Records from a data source
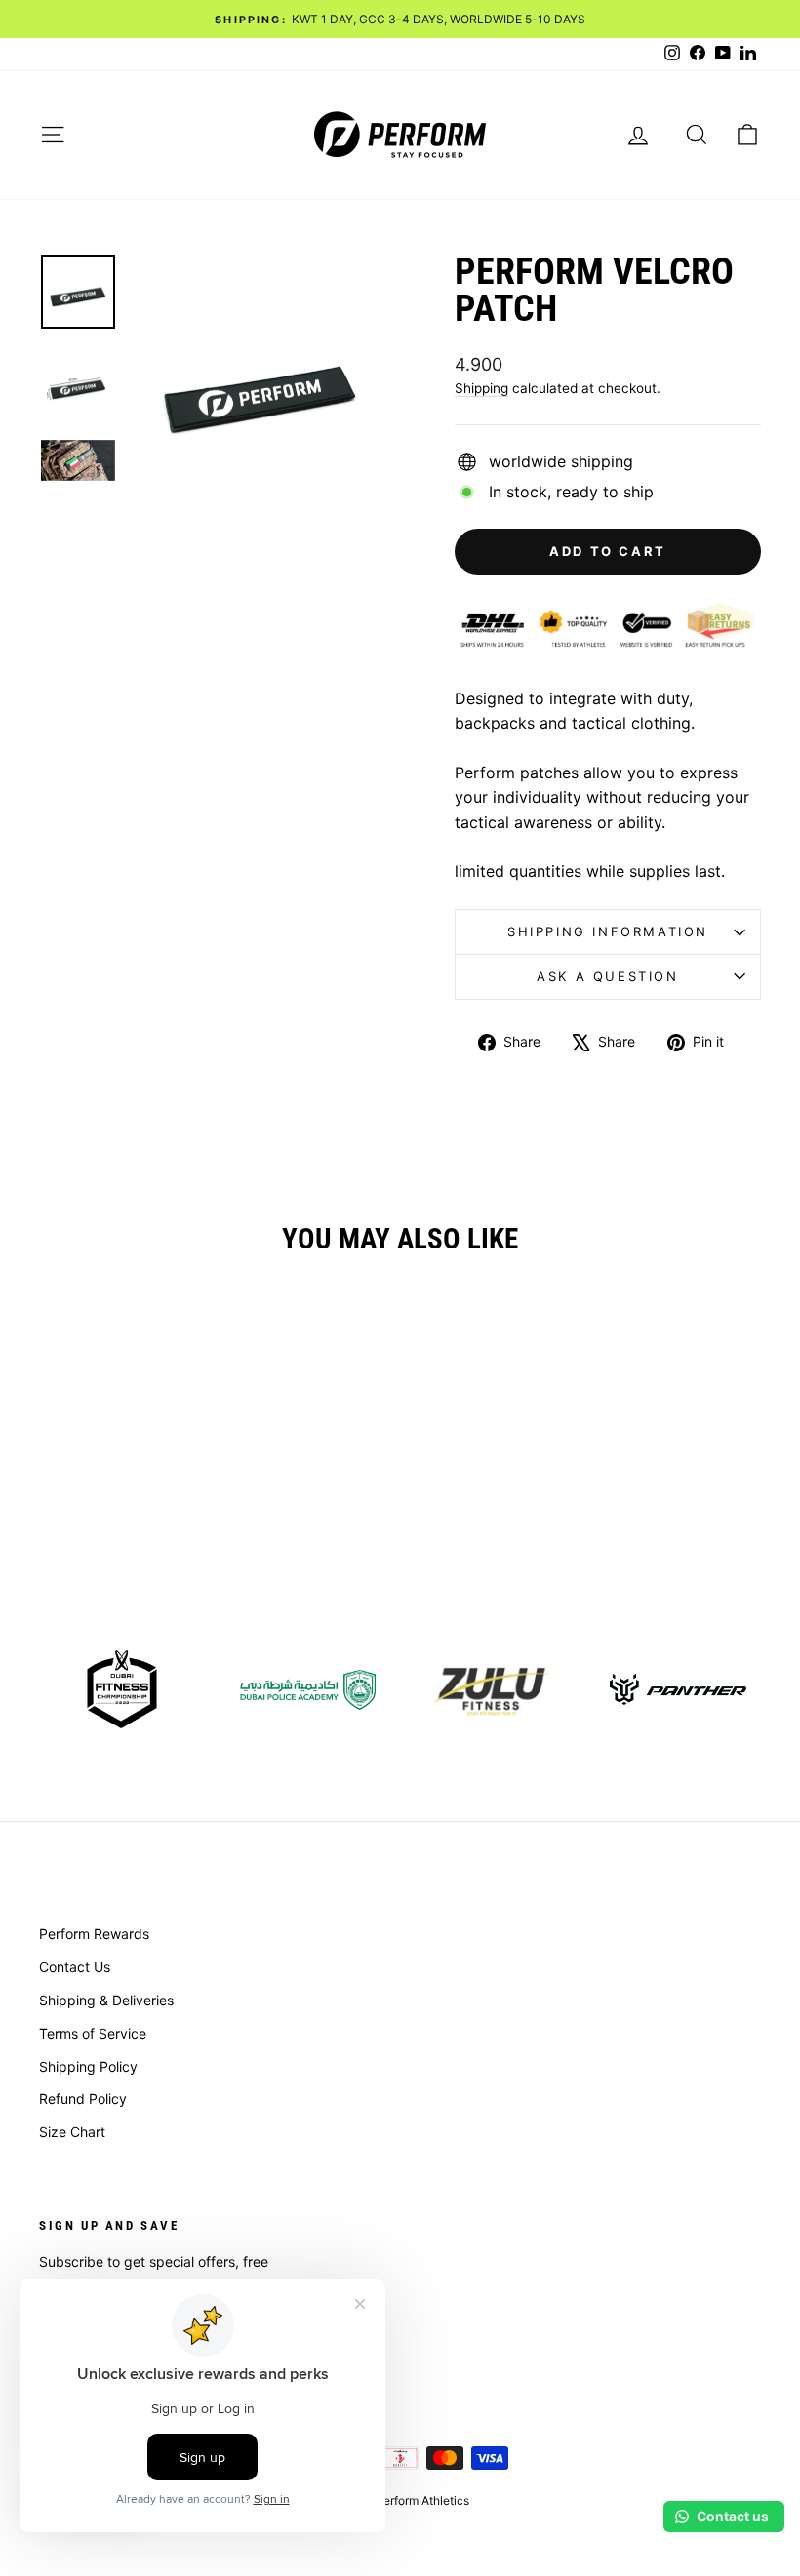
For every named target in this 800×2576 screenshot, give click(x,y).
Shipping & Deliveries (106, 2000)
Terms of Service (92, 2033)
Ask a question (607, 976)
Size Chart (72, 2131)
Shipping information (607, 931)
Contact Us (74, 1967)
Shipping (481, 388)
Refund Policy (83, 2098)
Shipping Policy (88, 2066)
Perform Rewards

What this task involves: If a line in the records above includes the string "Shipping", copy it.

Solution to this exercise:
Shipping & Deliveries (106, 2000)
Shipping information (607, 931)
Shipping (481, 388)
Shipping Policy (88, 2066)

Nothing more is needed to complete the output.